G17
諸悪の根元は悪平等と身分保障

 10月8日の読売新聞は、「続 問題教員」という連載記事で、「人物重視の採用模索」という見出しで、次のように報じていました。

 「生徒へのセクハラや援助交際のうわさがあるのですが、−−−。・・・女子中学生に手錠をかけて車に監禁、監禁致死罪で起訴された元中学教諭福本謙被告(34)が勤務していた兵庫県香住町立香住第一中学で、複数の生徒が教師に訴えた。しかし、事実究明はされなかった。・・・」
 「教師の適性を入り口で見抜こうと、各自治体の採用試験は、より人物重視に変わりつつある」
 「・・・一方で、『短時間で本質を見抜くのは至難の業』・・・との声が少なくなかった」
 「奥村誠一・都教育庁選考課長は『様々な工夫はしているが、“セクハラ教師を排除できるか”と言われるとYESと即答できないのがつらい』とうち明けた」


 教師の採用時の選別は至難の業といっていますが、1回の、あるいはせいぜい2〜3回の面接で、人を見分けることなどは元々できっこないのです。何度面接しても、集団面接で討論をさせてみても、口だけで、あるいは言葉だけで、教師としての適否を100%見分けることは不可能です。採用試験をパスした人間の中に、教師には不適格な人物が混入してしまうことはどうしても避けられません。採用試験には元々限界はあるのです。これは、全ての採用試験について言えることで教師の採用試験に限りません。

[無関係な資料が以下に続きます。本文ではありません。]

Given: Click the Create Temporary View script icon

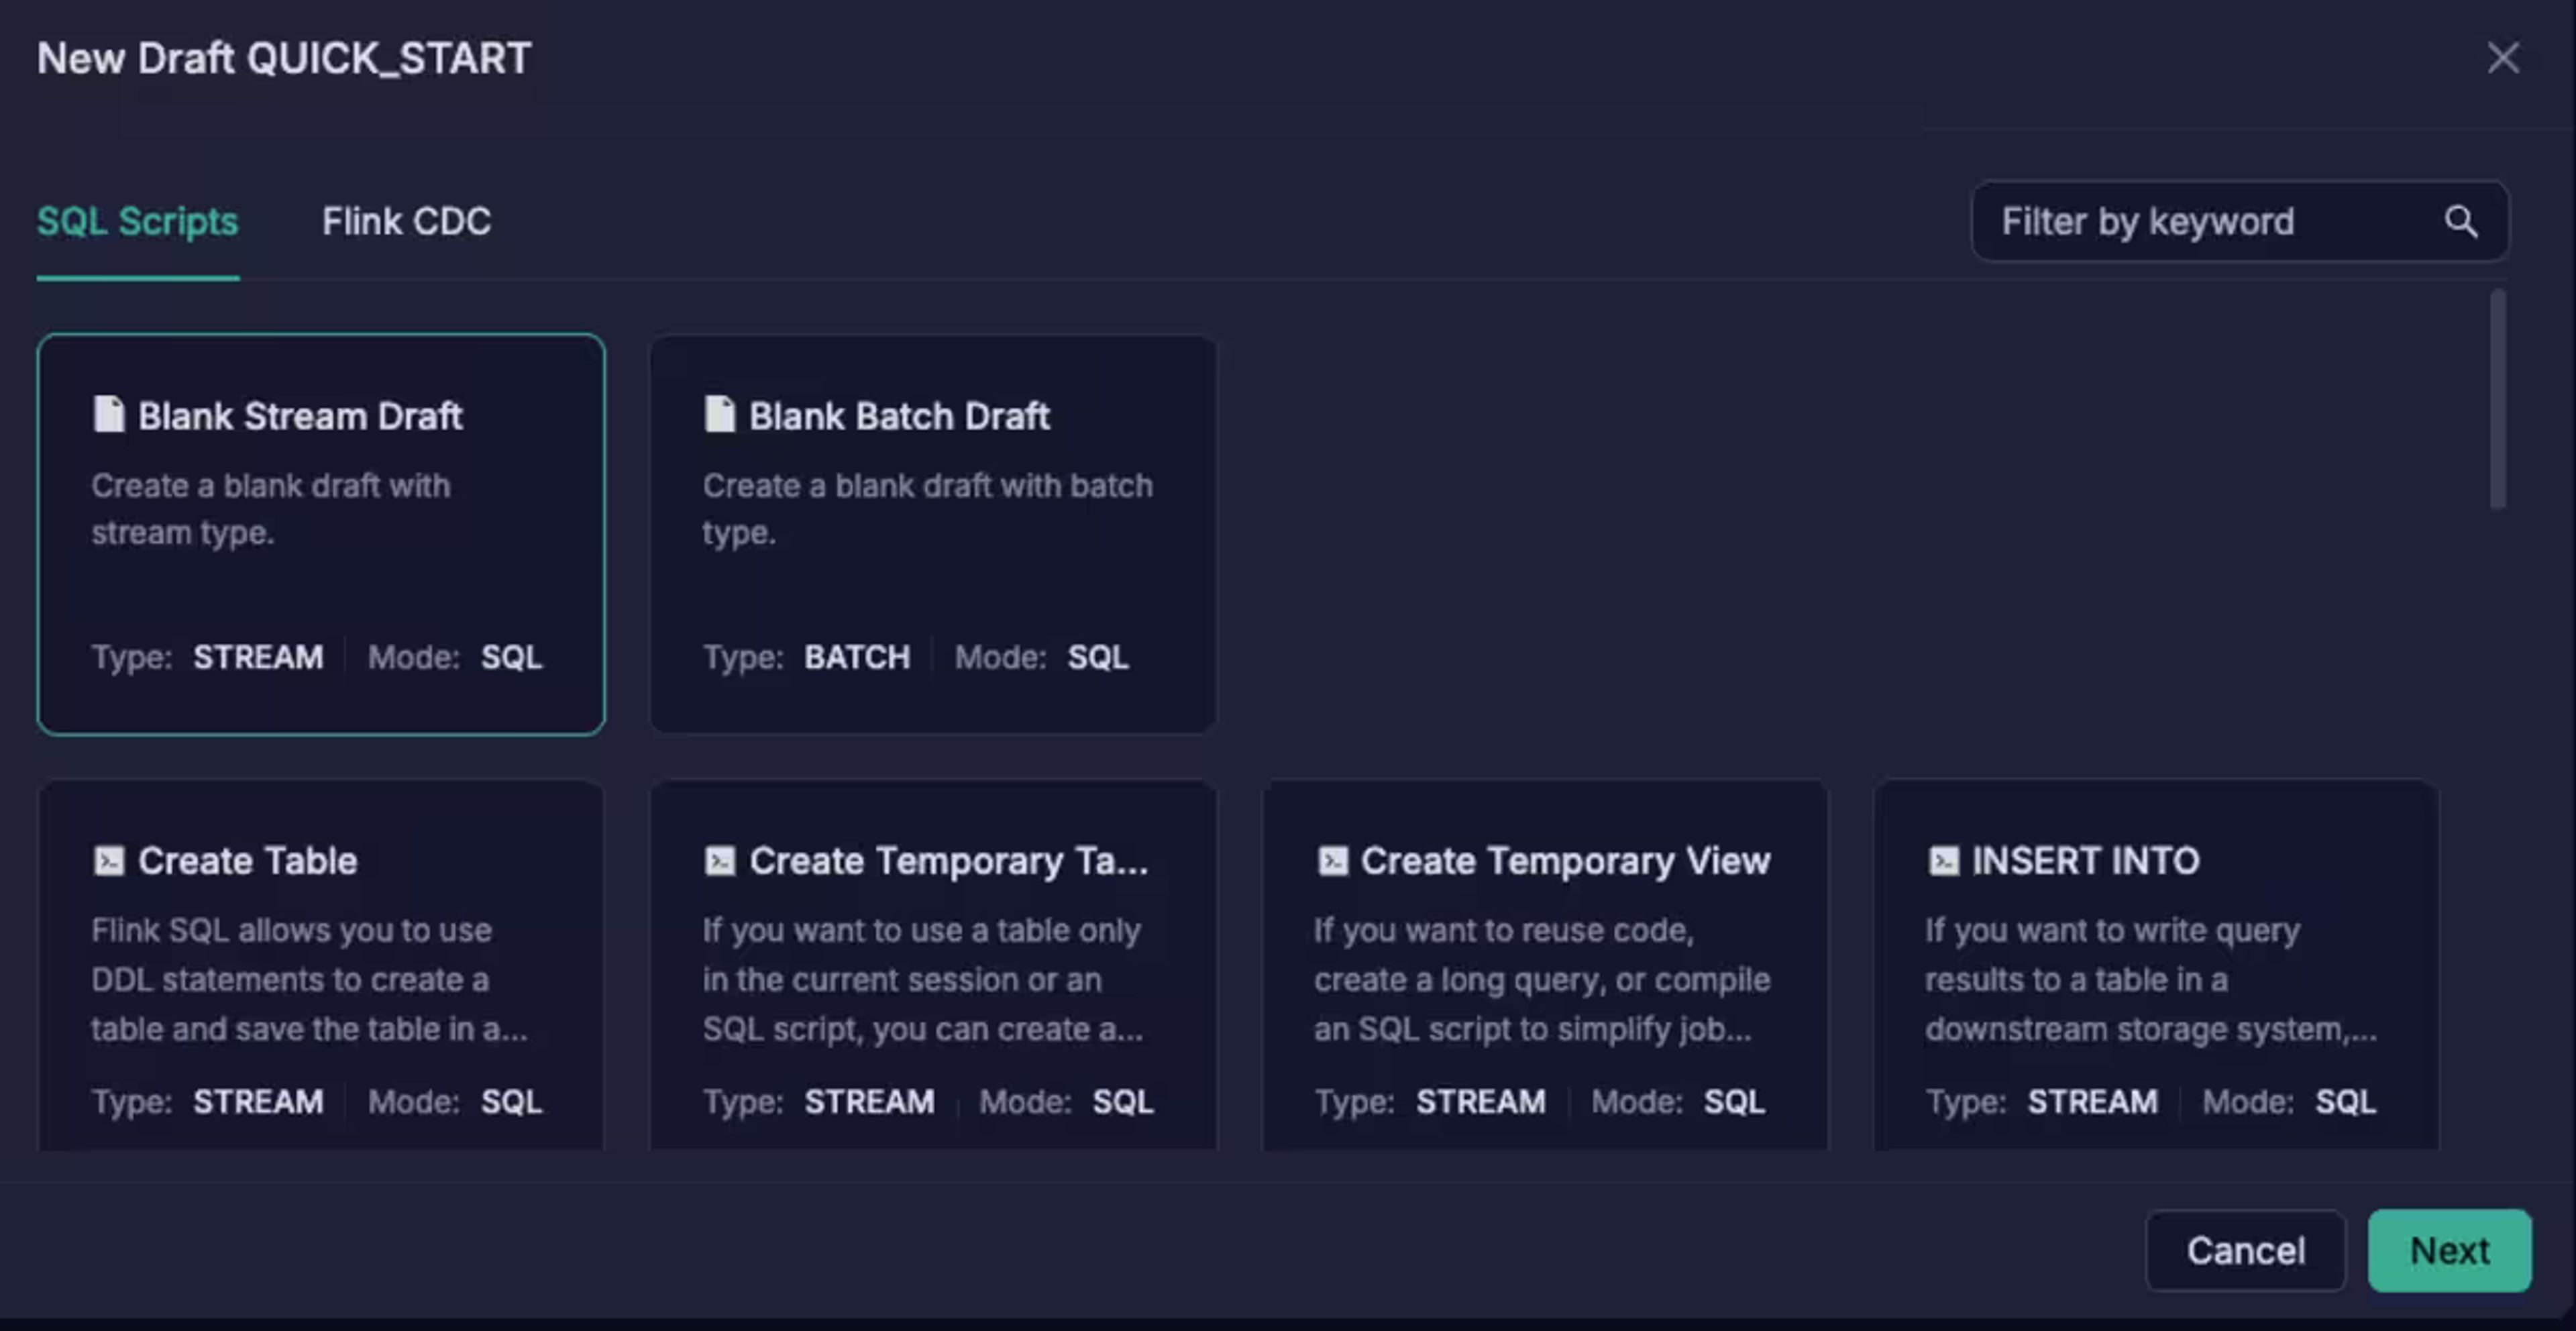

 問題はそのあとです。現在の教師の人事管理制度には、有能な者と劣る者を選別したり、不適格であることが発覚した人間を排除するシステムがありません。混入してしまった不適格者を排除するシステムが不十分です。今回の女子中学生の手錠監禁事件でも、福本謙被告について生徒達からセクハラや援助交際の訴えがあったにもかかわらず、何の手も打たれずに放置されていました。

 不適格者を排除出来ない最大の理由は日教組が解雇に強く反対するからです。一度採用されたが最後、いかに無能であろうと、病気で休職が続こうと教師を解雇することは非常な困難が伴います。いつの間にか教師の身分は神聖不可侵のようになってしまいました。 また、日教組は主任制に反対していることに象徴されるように、信賞必罰を嫌い悪平等を堅持することを最大の目的にしています。その結果教師という職業は怠け者にとっては天国のような職場になってしまいました。民間企業の世界、自由競争の世界で生きていく自信のない人間、教師にしかなれない多くの人間が教師を目指すようになりました。教師という職業は問題人物のたまり場になってしまったのです。

 記事の最後で、昨春採用された公立学校の教師は、11,022人で、競争率は13.3倍と史上最高であったことが報じられていました。倍率が高いにも関わらず、教師の資質が著しく低下しているのは、応募してくる人物に元々問題があることを意味しています。なぜ、問題のある人間達が教師を目指すのか。それは、一度採用されてしまえば、あとは悪平等と身分保障の世界、怠け者の天国が待っているからです。その天国を目指すためには、彼らは3〜4年の浪人生活を厭わないのです。